I tuned in for some Keanu, and what I got was a weird, perverted story that was akin to watching a middle-aged dad trying to awkwardly find common ground in conversation with teenagers (which does actually happen in this movie, but the whole first half of the film has that vibe). From Eli Roth, the man who bought us Hostel and The House with a Clock in Its Walls, Knock Knock sees devoted family man Keanu Reeves offer two young girls shelter after they’re caught in a storm, and when it comes down to it, really does not try hard enough to reject their advances. Having potentially ruined his marriage, Reeves’ character finds that he can’t get rid of his unwanted guests, who proceed to torture him in unconventional ways. To the film’s credit, I rarely could anticipate where it was headed. But between Keanu’s weird line delivery and that aforementioned perverted feel, I’m not sure the surprises were worth it.

Scare Rating: 1/5
Gore Rating: 1/5

 

Wind Chill (2007)

The final film of this segment, Wind Chill sees two college students, played by Emily Blunt and Ashton Holmes, car share back to Delaware, only to be caught in a crash and stranded in a snowy wilderness.

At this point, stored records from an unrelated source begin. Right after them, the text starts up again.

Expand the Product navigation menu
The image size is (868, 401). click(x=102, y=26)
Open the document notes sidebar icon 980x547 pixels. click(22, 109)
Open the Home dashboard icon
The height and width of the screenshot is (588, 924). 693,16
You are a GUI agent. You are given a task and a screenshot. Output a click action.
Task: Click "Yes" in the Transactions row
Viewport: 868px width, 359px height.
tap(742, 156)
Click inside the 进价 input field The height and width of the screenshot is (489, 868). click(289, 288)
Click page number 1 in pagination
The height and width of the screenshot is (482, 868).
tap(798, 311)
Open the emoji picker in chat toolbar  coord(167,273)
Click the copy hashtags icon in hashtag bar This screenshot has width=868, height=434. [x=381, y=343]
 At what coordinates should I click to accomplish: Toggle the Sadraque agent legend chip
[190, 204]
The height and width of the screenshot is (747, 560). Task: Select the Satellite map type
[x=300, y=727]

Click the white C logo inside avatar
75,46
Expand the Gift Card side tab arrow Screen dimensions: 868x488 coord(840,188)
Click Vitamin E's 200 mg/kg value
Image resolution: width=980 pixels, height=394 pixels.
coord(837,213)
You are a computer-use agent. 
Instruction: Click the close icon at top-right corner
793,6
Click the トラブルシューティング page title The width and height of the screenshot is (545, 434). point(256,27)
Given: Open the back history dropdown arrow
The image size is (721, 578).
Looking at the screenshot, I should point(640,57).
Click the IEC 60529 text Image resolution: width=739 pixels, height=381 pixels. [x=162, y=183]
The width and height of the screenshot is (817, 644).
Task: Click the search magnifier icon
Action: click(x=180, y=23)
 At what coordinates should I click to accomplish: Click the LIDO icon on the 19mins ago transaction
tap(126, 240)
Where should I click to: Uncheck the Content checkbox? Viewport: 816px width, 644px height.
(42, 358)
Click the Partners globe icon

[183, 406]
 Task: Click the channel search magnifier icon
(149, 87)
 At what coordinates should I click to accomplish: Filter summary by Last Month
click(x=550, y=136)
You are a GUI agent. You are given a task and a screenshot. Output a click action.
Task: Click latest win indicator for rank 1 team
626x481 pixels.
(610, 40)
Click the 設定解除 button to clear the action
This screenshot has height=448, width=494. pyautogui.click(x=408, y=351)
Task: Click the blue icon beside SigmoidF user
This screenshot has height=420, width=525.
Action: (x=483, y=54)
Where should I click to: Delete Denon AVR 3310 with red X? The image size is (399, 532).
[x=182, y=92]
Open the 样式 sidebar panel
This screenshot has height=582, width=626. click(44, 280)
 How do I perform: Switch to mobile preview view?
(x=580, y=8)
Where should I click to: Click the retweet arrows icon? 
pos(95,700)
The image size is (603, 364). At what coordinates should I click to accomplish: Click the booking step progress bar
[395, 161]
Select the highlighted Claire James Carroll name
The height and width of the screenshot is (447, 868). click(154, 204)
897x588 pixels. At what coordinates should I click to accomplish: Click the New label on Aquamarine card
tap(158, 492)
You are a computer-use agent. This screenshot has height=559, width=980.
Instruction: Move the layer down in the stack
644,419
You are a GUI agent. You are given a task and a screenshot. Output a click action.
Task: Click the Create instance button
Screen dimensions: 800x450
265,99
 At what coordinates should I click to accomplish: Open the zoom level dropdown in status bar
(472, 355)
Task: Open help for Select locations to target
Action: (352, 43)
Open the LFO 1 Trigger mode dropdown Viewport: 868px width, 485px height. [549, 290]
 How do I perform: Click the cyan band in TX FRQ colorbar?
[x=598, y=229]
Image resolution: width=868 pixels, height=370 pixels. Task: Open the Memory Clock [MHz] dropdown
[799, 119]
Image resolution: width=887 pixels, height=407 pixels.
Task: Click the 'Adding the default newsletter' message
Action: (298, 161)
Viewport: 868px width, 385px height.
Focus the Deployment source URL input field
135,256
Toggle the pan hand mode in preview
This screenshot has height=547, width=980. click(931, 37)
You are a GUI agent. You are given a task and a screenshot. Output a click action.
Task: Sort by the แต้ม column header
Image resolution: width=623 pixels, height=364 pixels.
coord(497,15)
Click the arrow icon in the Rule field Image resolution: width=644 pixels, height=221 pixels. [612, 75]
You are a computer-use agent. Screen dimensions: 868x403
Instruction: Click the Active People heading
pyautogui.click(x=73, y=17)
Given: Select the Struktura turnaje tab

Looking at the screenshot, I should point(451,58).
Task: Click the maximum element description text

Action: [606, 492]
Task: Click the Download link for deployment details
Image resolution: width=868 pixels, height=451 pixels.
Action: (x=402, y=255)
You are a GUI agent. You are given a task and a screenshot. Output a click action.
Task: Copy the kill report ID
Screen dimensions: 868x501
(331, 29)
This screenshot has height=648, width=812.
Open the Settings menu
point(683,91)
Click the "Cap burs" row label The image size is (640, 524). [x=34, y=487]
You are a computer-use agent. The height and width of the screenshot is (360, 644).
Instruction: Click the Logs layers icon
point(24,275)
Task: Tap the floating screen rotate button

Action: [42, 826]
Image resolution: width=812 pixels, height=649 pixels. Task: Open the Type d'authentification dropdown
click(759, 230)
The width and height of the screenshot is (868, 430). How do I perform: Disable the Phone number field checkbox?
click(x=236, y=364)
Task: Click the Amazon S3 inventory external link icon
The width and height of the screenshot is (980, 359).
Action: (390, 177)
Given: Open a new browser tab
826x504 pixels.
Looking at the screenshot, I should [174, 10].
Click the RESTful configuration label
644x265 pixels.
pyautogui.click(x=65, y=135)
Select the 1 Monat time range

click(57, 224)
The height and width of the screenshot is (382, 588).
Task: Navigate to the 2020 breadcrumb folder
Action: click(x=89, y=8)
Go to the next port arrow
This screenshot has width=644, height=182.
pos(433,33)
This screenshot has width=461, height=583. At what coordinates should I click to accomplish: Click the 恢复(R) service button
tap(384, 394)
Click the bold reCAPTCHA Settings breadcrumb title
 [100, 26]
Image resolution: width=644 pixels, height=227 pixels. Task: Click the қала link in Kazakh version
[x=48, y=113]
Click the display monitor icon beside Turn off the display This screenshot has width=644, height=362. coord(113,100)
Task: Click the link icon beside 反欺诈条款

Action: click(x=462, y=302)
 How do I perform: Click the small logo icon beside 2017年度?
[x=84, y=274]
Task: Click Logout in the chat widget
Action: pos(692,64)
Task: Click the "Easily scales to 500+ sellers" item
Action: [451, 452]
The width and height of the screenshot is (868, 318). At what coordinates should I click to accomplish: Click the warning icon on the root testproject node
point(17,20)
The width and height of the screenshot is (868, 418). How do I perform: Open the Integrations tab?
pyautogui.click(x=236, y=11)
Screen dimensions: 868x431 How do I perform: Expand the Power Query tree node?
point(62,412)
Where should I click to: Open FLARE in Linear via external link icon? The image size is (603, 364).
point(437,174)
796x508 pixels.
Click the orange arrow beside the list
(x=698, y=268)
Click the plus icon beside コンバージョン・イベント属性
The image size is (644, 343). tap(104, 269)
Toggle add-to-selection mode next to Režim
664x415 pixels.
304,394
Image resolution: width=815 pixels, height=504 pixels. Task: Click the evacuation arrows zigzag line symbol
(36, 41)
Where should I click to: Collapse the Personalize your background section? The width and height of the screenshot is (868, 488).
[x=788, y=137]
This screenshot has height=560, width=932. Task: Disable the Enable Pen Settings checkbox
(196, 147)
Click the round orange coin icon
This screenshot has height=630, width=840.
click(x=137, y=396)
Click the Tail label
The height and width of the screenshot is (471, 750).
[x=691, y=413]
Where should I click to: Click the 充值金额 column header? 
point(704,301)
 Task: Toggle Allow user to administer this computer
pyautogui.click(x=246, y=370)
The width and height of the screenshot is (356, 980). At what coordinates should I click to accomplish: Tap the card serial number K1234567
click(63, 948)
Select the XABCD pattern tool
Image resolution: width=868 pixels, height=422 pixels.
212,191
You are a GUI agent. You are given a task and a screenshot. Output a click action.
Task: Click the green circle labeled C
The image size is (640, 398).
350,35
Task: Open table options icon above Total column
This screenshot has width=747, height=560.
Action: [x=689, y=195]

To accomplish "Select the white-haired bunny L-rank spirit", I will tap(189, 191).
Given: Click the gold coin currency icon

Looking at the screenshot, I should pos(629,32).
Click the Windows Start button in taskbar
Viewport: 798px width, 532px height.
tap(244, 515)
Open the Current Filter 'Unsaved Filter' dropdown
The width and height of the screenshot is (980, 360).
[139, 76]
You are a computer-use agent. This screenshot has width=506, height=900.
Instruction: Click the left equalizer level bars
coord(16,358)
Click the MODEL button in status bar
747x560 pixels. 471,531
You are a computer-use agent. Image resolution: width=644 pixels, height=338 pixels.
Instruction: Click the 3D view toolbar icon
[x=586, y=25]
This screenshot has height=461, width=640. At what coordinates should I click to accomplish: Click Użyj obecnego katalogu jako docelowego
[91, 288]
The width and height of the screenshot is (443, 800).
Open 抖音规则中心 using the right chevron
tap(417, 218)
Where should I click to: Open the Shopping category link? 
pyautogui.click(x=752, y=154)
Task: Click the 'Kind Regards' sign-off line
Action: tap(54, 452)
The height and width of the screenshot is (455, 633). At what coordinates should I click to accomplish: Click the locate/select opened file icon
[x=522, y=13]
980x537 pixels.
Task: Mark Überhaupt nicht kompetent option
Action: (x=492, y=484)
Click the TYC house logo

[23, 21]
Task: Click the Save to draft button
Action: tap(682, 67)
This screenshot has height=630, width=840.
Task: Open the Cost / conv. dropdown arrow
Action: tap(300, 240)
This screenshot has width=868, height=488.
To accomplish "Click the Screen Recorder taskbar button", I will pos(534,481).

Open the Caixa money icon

Their secrets start to cause friction between the pair, which is in turn amplified by the presence of the various ghosts who previously faced similar situations. While a fairly average movie, I did find myself rooting for their survival, but think the film would have worked better without a supernatural element; just two students facing off against the elements. Although I suppose then it may not actually be a horror film. To be honest with you, watching this film just made me want to rewatch The Grey.

But there’s still eight more horror films to go, so Liam Neeson fighting wolves will have to wait.